**PROBLEM SET:**
1. List every author-and-year citation that appears in the introduction of the article on illusory figures and reaction time below, counting each year as a separate work.
2. In two sentences, summarize the article introduction on illusory figures and reaction time that follows.
3. Write the next part of the introduction to the article on illusory figures and reaction time, starting after its final sentence.

*** Opening of EXCERPTED TEXT ***

Kanizsa-like illusory figures shorten simple manual reaction time

How to Cite this Article

Poscoliero, T., & Girelli, M. (2026). Kanizsa-like illusory figures shorten simple manual reaction time. i-Perception, 17(2), 1–9. https://doi.org/10.1177/20416695251411826

Introduction

It is well known that simple manual reaction time (RT) is modulated by stimulus intensity (Piéron, 1914; Wundt, 1874; see also Pins & Bonnet, 1996, 2000). Sperandio et al. (2009) found that simple RT is also modulated by stimuli that have the same luminous flux and the same retinal size but differ in terms of perceived size. In this study luminance was adjusted to equate the luminous flux for stimuli of different size and RT to a stimulus perceived bigger than another resulted faster even if the two stimuli were equal in terms of luminous flux and retinal size. In other words, authors found that simple RT reflects scaling constancy. They also found (Sperandio et al., 2010) that simple RT can be modulated by visual illusions leading to a misperception of size. Specifically, the authors tested the Ebbinghaus-Titchener illusion, based on size contrast mechanism (Gregory, 2005), and Ponzo illusion based on constancy scaling mechanism. In the Ebbinghaus-Titchener illusion the finding was that the circle perceived as bigger was responded to faster than that perceived as smaller. Therefore, simple manual RT reflects perceived rather than retinal size (e.g., constancy scaling and size contrast).

*** Close of EXCERPTED TEXT ***
*** Opening of DATASET CONTENT ***

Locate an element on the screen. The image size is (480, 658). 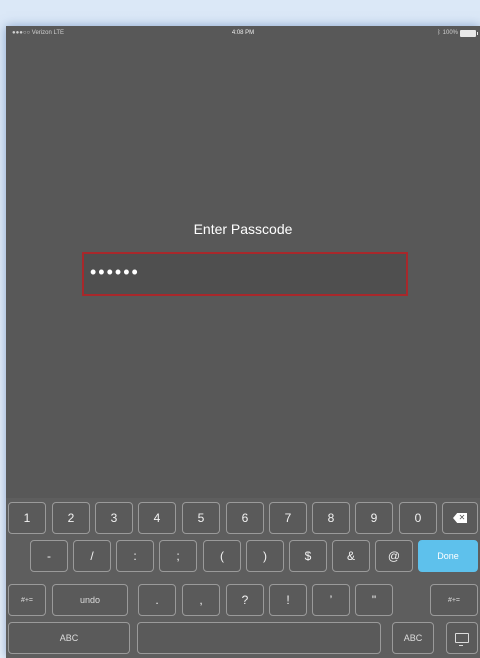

*** Close of DATASET CONTENT ***

**RESULTS FOR THE EXERCISE:**
1.
Piéron, 1914
Wundt, 1874
Pins & Bonnet, 1996
Pins & Bonnet, 2000
Sperandio et al., 2009
Sperandio et al., 2010
Gregory, 2005

2. Simple manual reaction time is known to depend on stimulus intensity, and Sperandio et al. found that it is also faster for a stimulus perceived as bigger, even when luminous flux and retinal size are the same. Their later work with size illusions, including the Ebbinghaus-Titchener illusion, showed that simple manual reaction time reflects perceived rather than retinal size.

3.
These results are interesting because a physical index of a simple motor behavior, as the simple manual reaction to the detection of the stimulus onset, can reflect not only the physical parameters of the stimulus but also its perceptual, i.e., phenomenal features. Starting from the dissociation between “vision for perception” system (ventral stream, projecting from primary visual cortex to inferior temporal cortex), and “vision for action” system (dorsal stream, projecting from primary visual cortex to superior parietal cortex and intraparietal sulcus), Sperandio et al. (2010) argued that simple RT should be controlled by the dorsal stream and should not reflect perceptual mechanisms such as constancy scaling and size contrast. Indeed, these two systems subserve different kinds of visual information processing: the ventral stream is mainly involved in objects recognition and visual features analysis while the dorsal stream is mainly involved in visually guided actions (Milner & Goodale, 2008). On the basis of their findings, Sperandio et al. (2009), instead, hypothesized that a simple manual reaction is more likely subserved by the ventral “vision for perception” stream rather than by dorsal stream “vision for action”. It is also possible that RT modulation could be related to perceived distance rather than constancy scaling and size contrast mechanisms, indeed object-observer relationship is essential in the “vision for action” system. Since perceived size, subserved by “vision for perception” ventral stream, and perceived distance, subserved by “vision for action” dorsal stream, are closely related, further experiments should be conducted in order to disambiguate the contribution of these two phenomena and their respective neural correlates.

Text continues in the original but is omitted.